We present a new physical biology approach to understanding the relationship between the organization and segregation of bacterial chromosomes. We posit that replicated Escherichia coli daughter strands will spontaneously demix as a result of entropic forces, despite their strong confinement within the cell; in other words, we propose that entropy can act as a primordial physical force which drives chromosome segregation under the right physical conditions. Furthermore, proteins implicated in the regulation of chromosome structure and segregation may in fact function primarily in supporting such an entropy-driven segregation mechanism by regulating the physical state of chromosomes. We conclude that bacterial chromosome segregation is best understood in terms of spontaneous demixing of daughter strands. Our concept may also have important implications for chromosome segregation in eukaryotes, in which spindle-dependent chromosome movement follows an extended period of sister chromatid demixing and compaction.

Figure 1. Predicting chromosome segregation using physical parameters of the nucleoid

a | The piston analogy, illustrating the effect of the degree of confinement on the organization of two chains. Two long chains are confined in a cylinder of fixed width that is capped by two pistons. As the volume of the cylinder is decreased by the pistons, chains go through two simultaneous transitions: a change in the principal ordering of each chain from linear to random, and from segregation to mixing of the two chains. b | A phase diagram explaining how two long chains will segregate or mix depending on the degree of confinement and the concentration of the chains in a box. This phase diagram can be used to predict the entropy-driven segregatability of other organisms (see main text and Supplementary information S4 (box) for details). c | Escherichia coli chromosomes are in the segregation regime, whereas plasmids are in the mixing regime because they are too small. ξ, size of the structural unit (also called the correlation length); D, width of the nucleoid inside the cell; R_F, Flory radius of gyration of the isolated nucleoid (the diameter of the fully expanded nucleoid released from the lysed cell).
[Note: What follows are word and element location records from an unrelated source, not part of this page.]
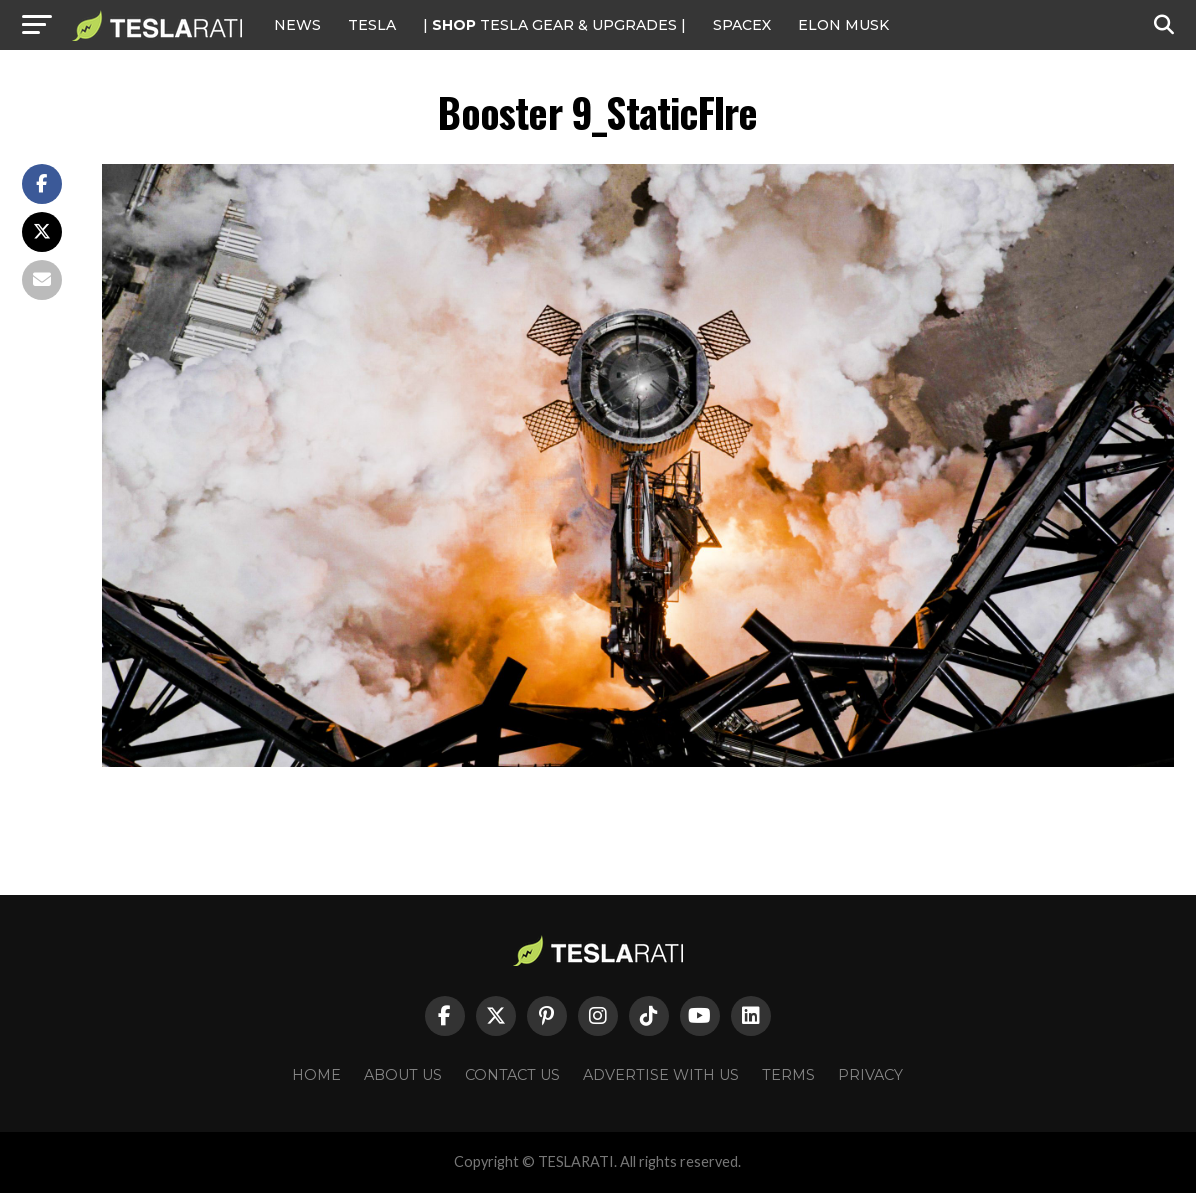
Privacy (870, 1075)
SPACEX (742, 25)
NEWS (297, 25)
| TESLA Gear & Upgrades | (554, 25)
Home (316, 1075)
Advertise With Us (661, 1075)
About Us (403, 1075)
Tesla (372, 25)
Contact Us (512, 1075)
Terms (788, 1075)
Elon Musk (843, 25)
Figure 2. Physical model of a bacterial chromosome and its segregation

a | A reductionist model of the Escherichia coli chromosome. First, we stretch a bacterial-genome-sized naked double-stranded DNA (dsDNA). This breaks the DNA into a series of blobs, the total volume of which gradually decreases as pulling continues. In parallel, we also twist the DNA to match the supercoil density of a bacterial chromosome. As a result, the DNA blobs will consist of supercoiled plectonemes (a shape of the DNA in which the two strands are intertwined). We stop the simultaneous pulling and twisting processes when the total volume of the blobs equals the target volume of the nucleoid inside the cell. Next, we ‘sprinkle’ the chromosome with nucleoid-associated proteins. These stabilize the supercoiled DNA blobs as topologically independent structural units of the chromosome. Finally, we connect the two ends of the chromosome to make it circular, and then pack it tightly in the cell. For the simpler case of chains without supercoiling, the phase diagram in FIG. 1 provides a model for the close-packed organization and segregatability of the chains inside the cell. In general, supercoiling will only increase the tendency for chromosome demixing because of the branched structure that it induces. b | The concentric shell model predicts extrusion of the newly synthesized DNA (blue and red) to the periphery of the nucleoid. The newly replicated DNA is extruded to the periphery of the unreplicated nucleoid (grey) and forms a string of DNA blobs in the order of replication, promoted by SMC (structural maintenance of chromosomes) proteins and other nucleoid-associated proteins. In our model, the two strings of blobs repel each other and drift apart owing to the excluded-volume interaction and conformational entropy.